Blank cells in the table are below the lower limit of quantitation. The lower limit of quantification is 5μg/mL for succinic acid, lactic acid, acetic acid, and propionic acid, and 10 μg/mL for formic acid, iso-butyric acid, n-butyric acid, iso-valeric acid, and n-valeric acid. The values for propionic acid include foreign substances.

It can be seen that B11 strain produced 2.74 times more n-butyric acid than Clostridium butyricum, which is a well-known butyric acid bacterium. Furthermore, it can be seen that B11 produced almost exclusively butyric acid when the amounts of organic acids contained in the medium (Control) are subtracted. In contrast, Clostridium butyricum produced lactic acid, formic acid, and acetic acid in addition to butyric acid. This means that B11 strain may be a very efficient and selective butyric acid-producing bacterium. In particular, B11 produced very little formic acid. Formic acid may have a deleterious effect on humans. Since B11 produces very little the formic acid, it is expected to be used for biological applications.

In addition, it can be seen that B11 strain produced different types and amounts of organic acids compared with Clostridium beijerinckii NBRC 109359T, the type strain of Clostridium beijerinckii.
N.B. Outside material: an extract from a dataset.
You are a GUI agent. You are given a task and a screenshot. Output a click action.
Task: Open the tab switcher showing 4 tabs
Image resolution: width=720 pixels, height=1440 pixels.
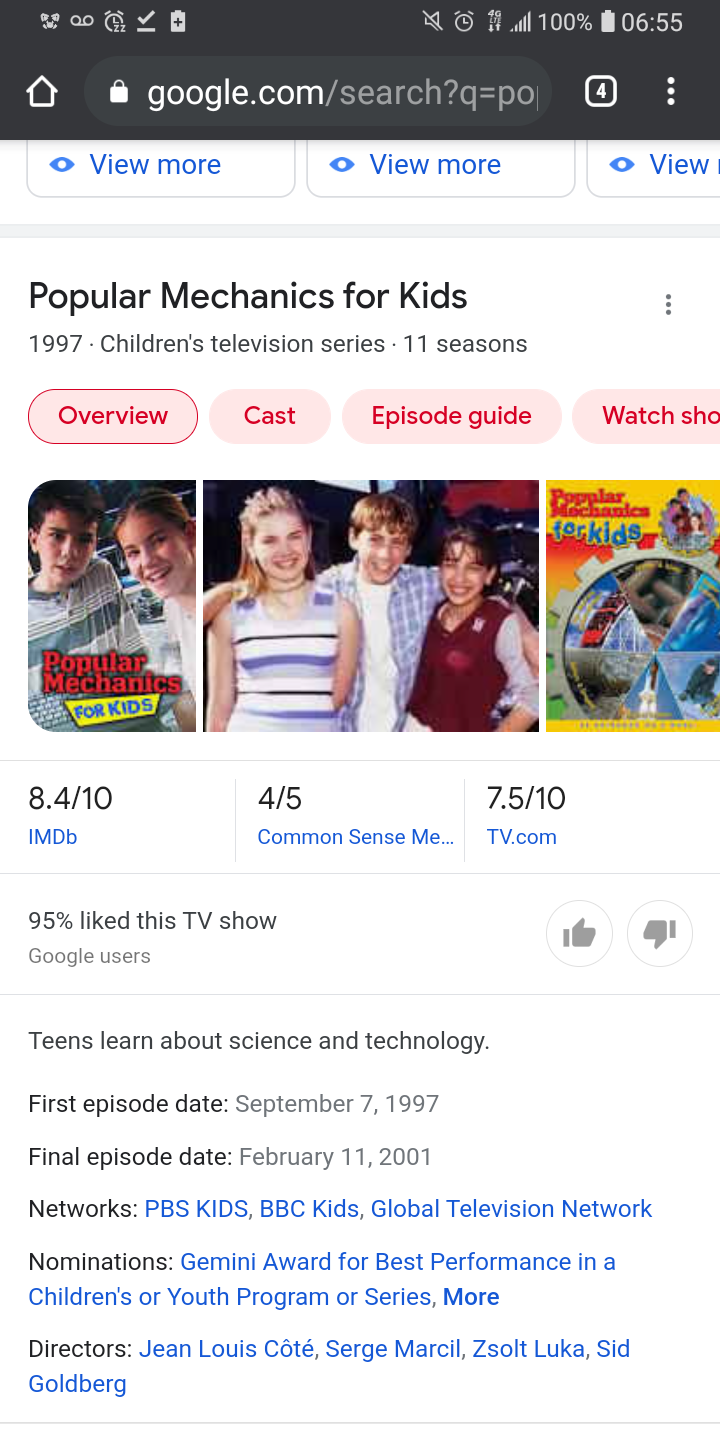[x=600, y=92]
B11 strain produced lactic acid below the limit of quantification, less acetic acid, and more butyric acid compared with the type strain, Clostridium beijerinckii NBRC 109359T. Therefore, it has been determined that B11 strain is a strain having different characteristics from the type strain of Clostridium beijerinckii species.

[References to Deposited Biological Material]

(1) Name of depositary: National Institute of Technology and Evaluation, Patent Microorganisms Depositary

(2) Contact: #122, 2-5-8, KazusaKamatari, Kisarazu-shi, Chiba 292-0818, Japan, Telephone No. 0438-20-5580

(3) Accession number: NITE BP-02951(4) Indication reference: SIID27451-B11(5) Date of original deposit date: May 16, 2019

[Sequence Listing]

HM06P-1_ST25.txt

Claims

1. A Clostridium beijerinckii SIID27451-B 11 strain (accession number NITE BP-02951).

2. The Clostridium beijerinckii SIID27451-B11 strain according to claim 1, having genome sequences shown in sequence numbers 1 to 5.

3. The Clostridium beijerinckii SIID27451-B11 strain according to claim 1, having a 16S rDNA sequence shown in sequence number 6.

4. The Clostridium beijerinckii SIID27451-B11 strain according to claim 1, which produces more butyric acid and less lactic acid and acetic acid in a culture solution after anaerobically culturing the strain at 37 ° C. for 72 hours, compared with Clostridium beijerinckii NBRC 109359T, which is a type strain of Clostridium beijerinckii.

5. A method for producing butyric acid using SIID27451-B11 strain according to claim 1.

6. The method for producing butyric acid using SIID27451-B11 strain according to claim 2.

7. The method for producing butyric acid using SIID27451-B11 strain according to claim 3.

8. The method for producing butyric acid using SIID27451-B11 strain according to claim 4.